Nextcloud Wireguard Authentik Cloudflare Jenkins AdGuard
Nextcloud: Storage and collaboration
Wireguard: Secure remote access
Authentik: SSO and OAuth2
Cloudflare: DNS and protection
Jenkins: CI/CD pipelines
AdGuard: DNS filtering and ad blocking

Security & Access Control

Nginx Proxy Manager

Reverse proxy with automatic SSL certificate management via Let's Encrypt

Authentik IDP

Centralized authentication with OAuth2, SAML, and LDAP support for SSO across all services

VPN Access

Wireguard VPN for secure remote access to internal services and management interfaces

Backup & Disaster Recovery

Automated Backup Strategy

  • Daily Scheduled Backups: Automated at 00:00 daily
  • Proxmox Backup Server: Deduplication and incremental backups
  • Local HDD Backup: 1TB local storage for redundancy
  • Data Integrity: Regular backup verification and testing

Technical Challenges & Solutions

Challenges Overcome

The practical problems solved to get a stable, secure, and maintainable lab.

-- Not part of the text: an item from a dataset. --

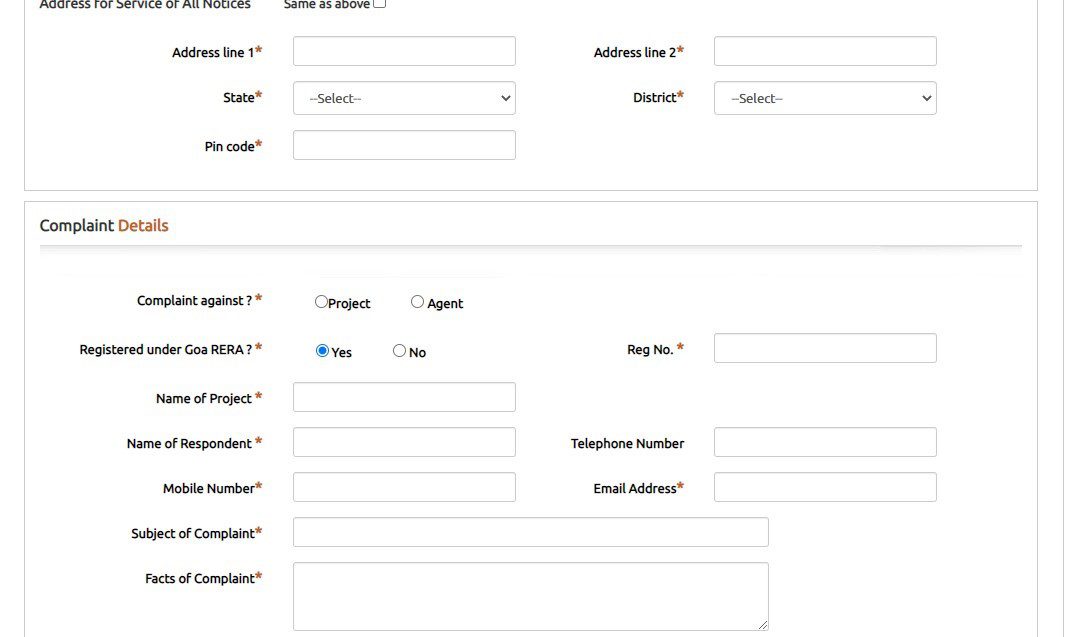The height and width of the screenshot is (637, 1067).
Task: Click the Mobile Number text box
Action: pos(404,487)
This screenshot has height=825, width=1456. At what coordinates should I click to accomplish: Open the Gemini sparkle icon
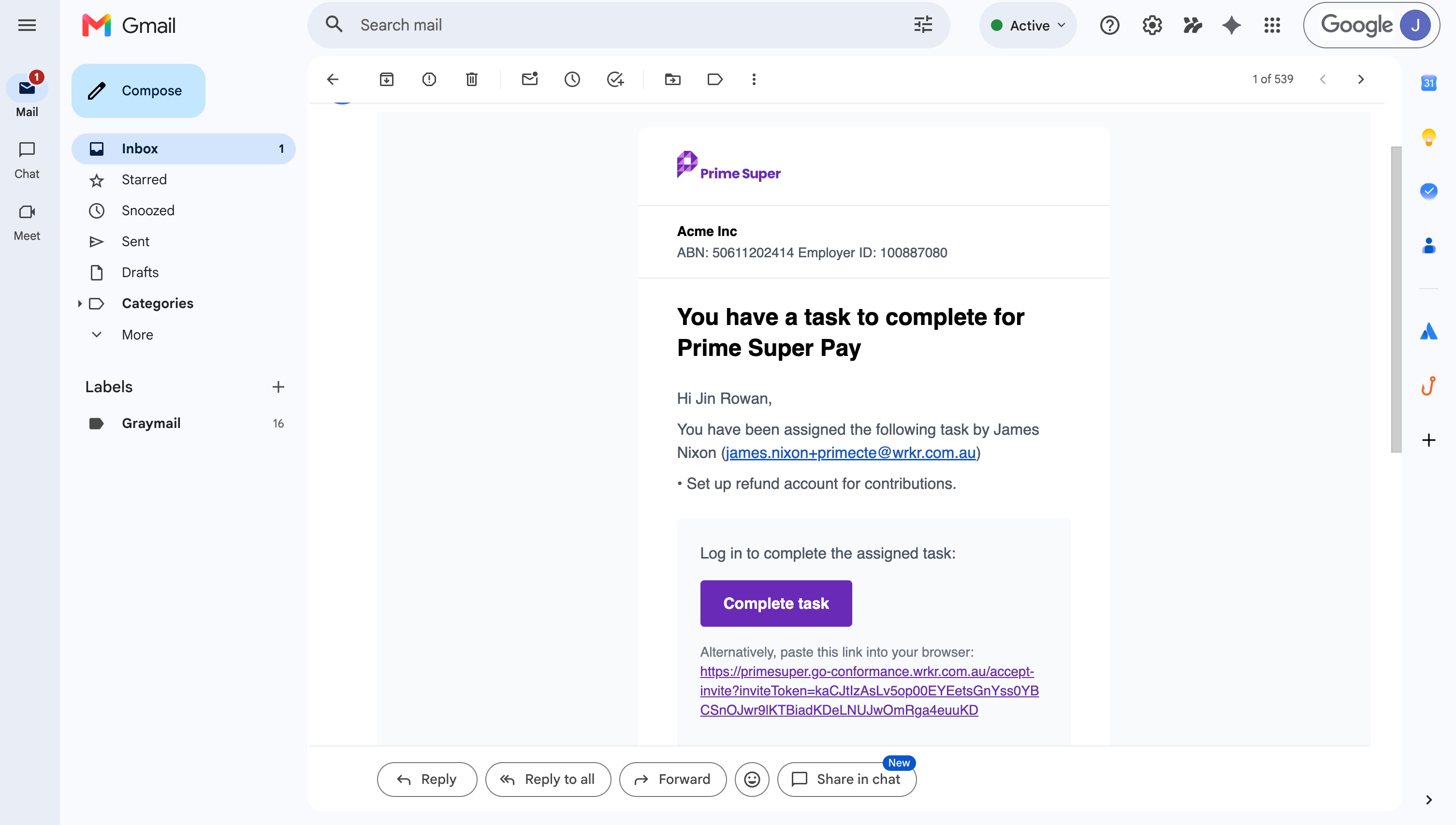pyautogui.click(x=1231, y=25)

  • Migration from Raspberry Pi with Dynamic DNS
  • Ensuring data security during transitions
  • Managing server performance on limited hardware
  • Maintaining high availability and uptime
Solutions Implemented

The changes that made the environment reliable, repeatable, and easy to operate.

  • Professional domain with SSL certificates
  • Containerized services for better resource management
  • Automated monitoring and alerting systems
  • Comprehensive backup and recovery procedures

Learning Outcome: This hands-on experience, combined with professional cloud infrastructure work at ZAVA, has significantly enhanced my technical skills in system administration, network management, and DevOps practices.